Mark Mader: I would say consolidation, Brent, is more common if an environment has multiple substantial subscription agreements in place. Very often, I would say, our largest transactions are someone basically anchoring on us for sort of their strategy for the next x years. In the context of there being a small deployment of some other provider, that’s really not the payoff. The payoff is hey, how can we save $32,000 by powering something down. It’s all about how do we drive yield from a very big Smartsheet investment. There have been a few cases over the years where there’s been a few hundred thousand dollar deployment of company X and us, where we’ve won, where it is a displacement. But I would say companies are more focused on making the decision on the platform they want to bet on and then containing the existing usage of another tool as opposed to eradicating it.

The yield on eradication is just not that high. And I think a lot of people don’t want to sort of unseat a division or a small team just because the payoff isn’t that great. So I would say still hyper focused from our largest clients on making platform choices for future growth. And consolidation, we haven’t really seen tick up that much in terms of the theme that’s driving these big deals.

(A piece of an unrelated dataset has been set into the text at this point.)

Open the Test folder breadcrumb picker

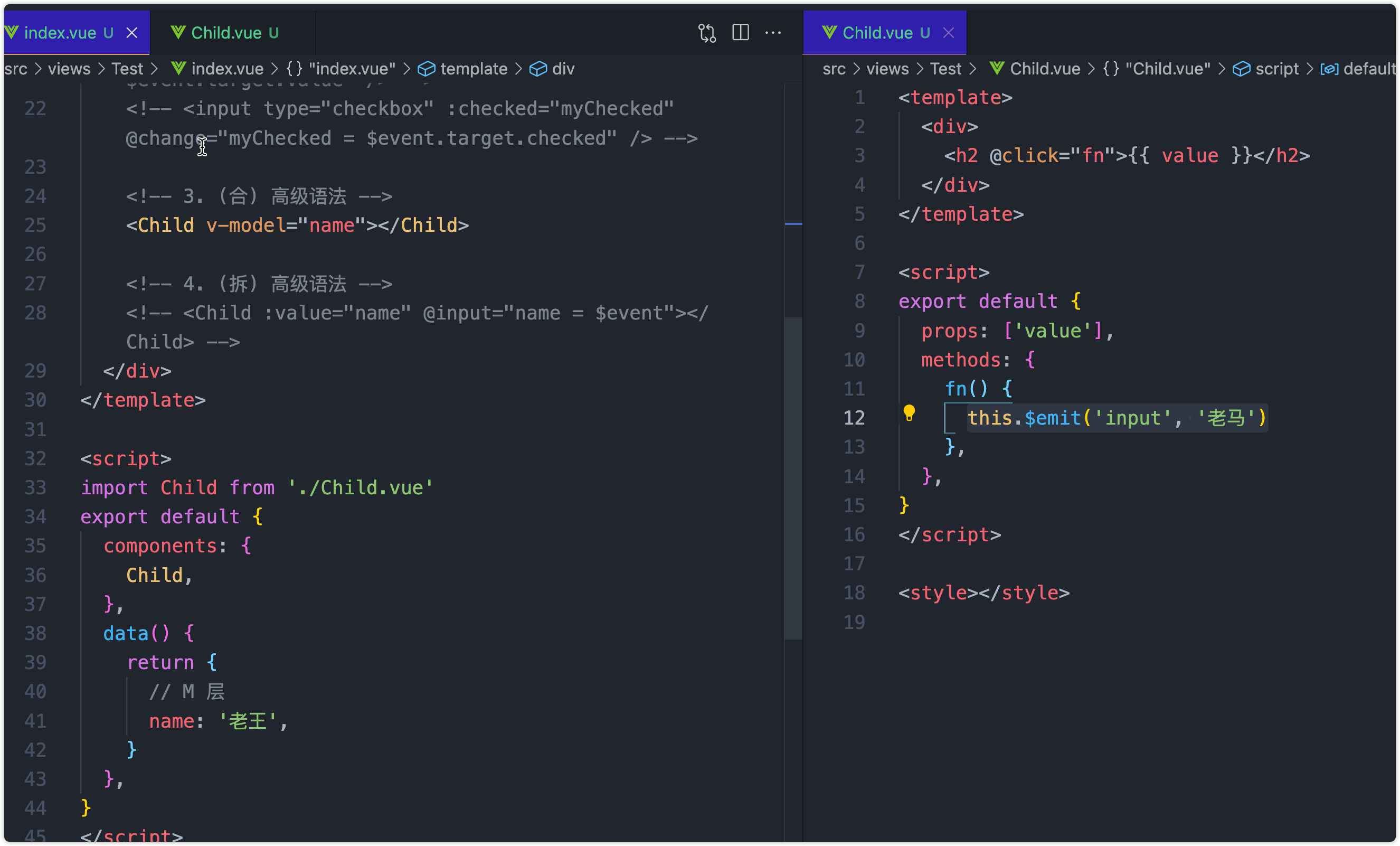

Brent Thill: Just a quick follow-up for Pete. Any downsizing in the largest deployment customers are out there? There’s been some noise in the channel. I just wanted to clarify that. We’ve been giving many questions. Simple yes or no is fine.

Pete Godbole: No.

Brent Thill: Very clear. Thank you.

Operator: Your next question comes from the line of Scott Berg with Needham. Your line is open.

Scott Berg: Hi, everyone. Nice quarter. Two questions for me. Pete, I wanted to start with your comment on macro stability. I think you said there was “some macro stability”. Can you help us unpack that a little bit in terms of what you meant there, in particular? Thank you.

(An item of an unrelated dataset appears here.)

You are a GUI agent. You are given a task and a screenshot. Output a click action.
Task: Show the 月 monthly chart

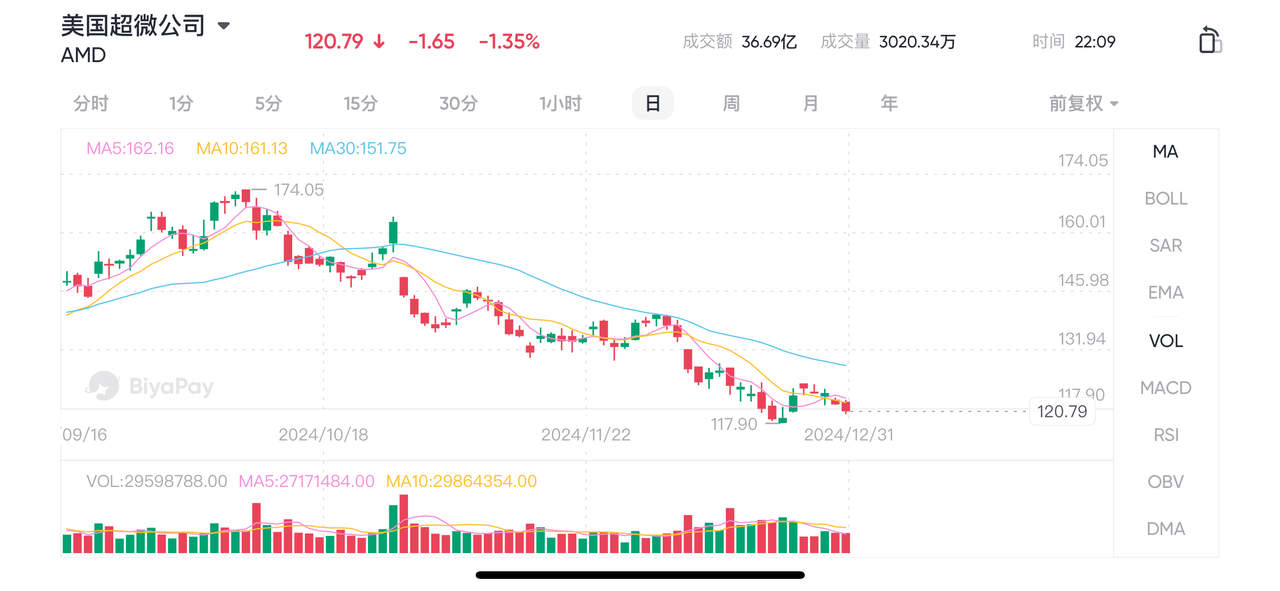810,104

Pete Godbole: Yes. I referenced the macro stability in the context of the enterprise customers. As I said, some of this is our selling efforts getting sort of more refined in approach, and the second is, as you build out plans with customers, just the enterprise play these things develop as customers put together plans at the start of the year and grow those through the end. So we saw that manifest itself in higher sales productivity and attainment of the enterprise team. So that’s what we saw play out.